The project, dubbed the Identity, Directory and Email Services (IDES) program, was begun in 2007 with a budget of $252 million and was slated to consolidate some 80,000 state government email accounts into one overarching platform based on Microsoft Exchange 2007, by December 2009. It was being undertaken by state-owned ICT services group CITEC, and was also to see some 350,000 identities managed, likely through Microsoft’s Active Directory software.

In the process, numerous installations of IBM’s Lotus Notes/Domino and Novell’s Groupwise platforms were to be rationalised. The key vendors at the heart of the project were Data#3, which was hired to conduct content filtering and email archiving operations, using Symantec software, along with Dimension Data, which was to conduct the migration.

However, in December last year, the Courier Mail newspaper revealed the state had spent spent $46 million on its whole of government email platform, but had only actually migrated some 2,000 accounts. At the time, Simon Finn, then-Information and Communication Technology Minister reportedly said that the project ws within budget, and that the number of users, which were rising every week, was slated to reach 53,000 by the end of 2013. By June this year, only 3100 users were using the platform, according to the new State Government.

This report came after Queensland’s Auditor-General had already heavily critised IDES in June 2010, noting that delays had been experienced, although the project as a whole was under budget. The key problem with IDES appears to have been that there was “no program board with adequate stakeholder representation to drive the program forward and to deliver the outcomes and benefits,” according to the report. CITEC was the only body involved in decisions about the program’s schedule.

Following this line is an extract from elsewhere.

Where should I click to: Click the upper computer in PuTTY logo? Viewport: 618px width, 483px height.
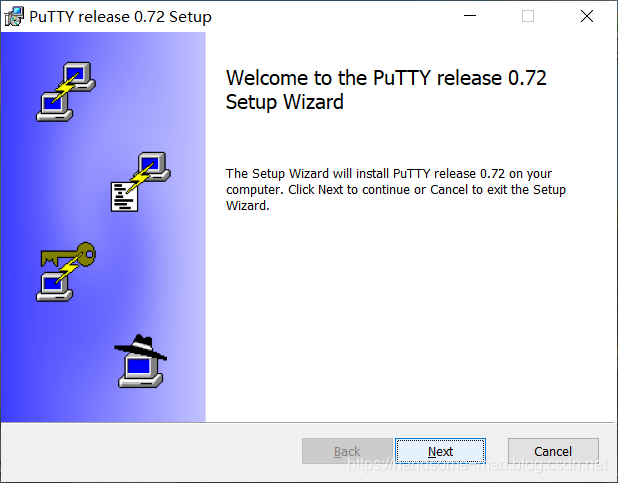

Last week, new LNP IT Minister Bates said in a media release that the project was to be scrapped and never should have been approved in the first place. “The central problem with IDES was that it never represented good value for money and Departments could source alternative products,” Bates said. “The Auditor General termed IDES a financial and functional disaster, in large part because there was no effective oversight of its implementation.”

A Departmental review of IDES recently concluded that a further investment of $25 million over the next three years would be required to make it viable, Bates’ statement said. The program will now be closed by 30 June 2012. “I have recommended that we stop IDES and explore other options including a potential cloud-based whole-of-Government email solution,” Bates added, noting that a cloud-based solution “could provide benefits for the Government’s short-term cash flow position and could also provide a sustainable long-term option from a technological perspective”.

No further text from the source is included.